European Strategic Independence
Europe, too, is grappling with demons: unable to shake the idea of a price cap on Russian oil, which is bound to backfire and exacerbate Europe’s energy security; the need to increase imports of LNG from Russia, which is far cheaper than from America; Europe’s inability to respond to the launch of the highly consequential inflation reduction act in the US or migration of European industry to America; and the EU’s inability to strengthen the international financial system.
As a result, with an impending escalation of the conflict in Ukraine in the coming weeks, the neocons in the US are pushing to increase arms supplies to Ukraine. The neocons invariably win turf battles in the Beltway, especially when the president is weak. If Republicans intensify their investigations into Biden, his reliance on the neocons will only grow in the coming months.

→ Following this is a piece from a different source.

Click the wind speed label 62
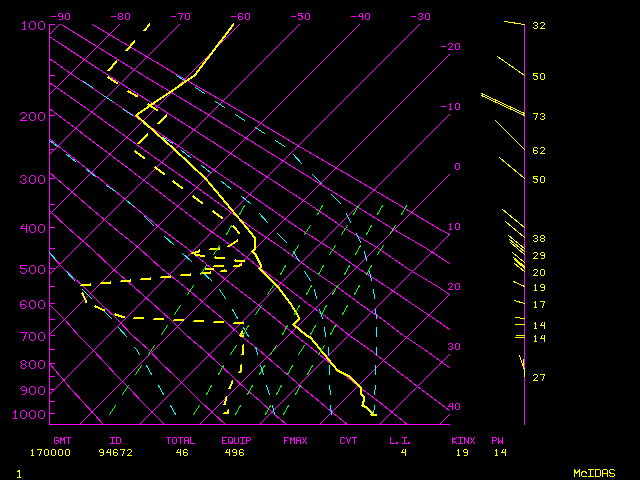Screen dimensions: 640x480 (538, 151)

Even in the face of the emerging stark realities of the emerging ground situation in Ukraine, the propaganda for regime change in Russia will not die. As investigative historian Eric Zuesse put it succinctly, the neocons’ goal is “to destroy Russia so fast that Russia won’t be able to destroy America in retaliation.” Everyone except the neocons recognizes the absurdity of the thought. As a result, they will argue that the crucial mistake made by the US in Ukraine was failing to put boots on the ground in that country in 2015.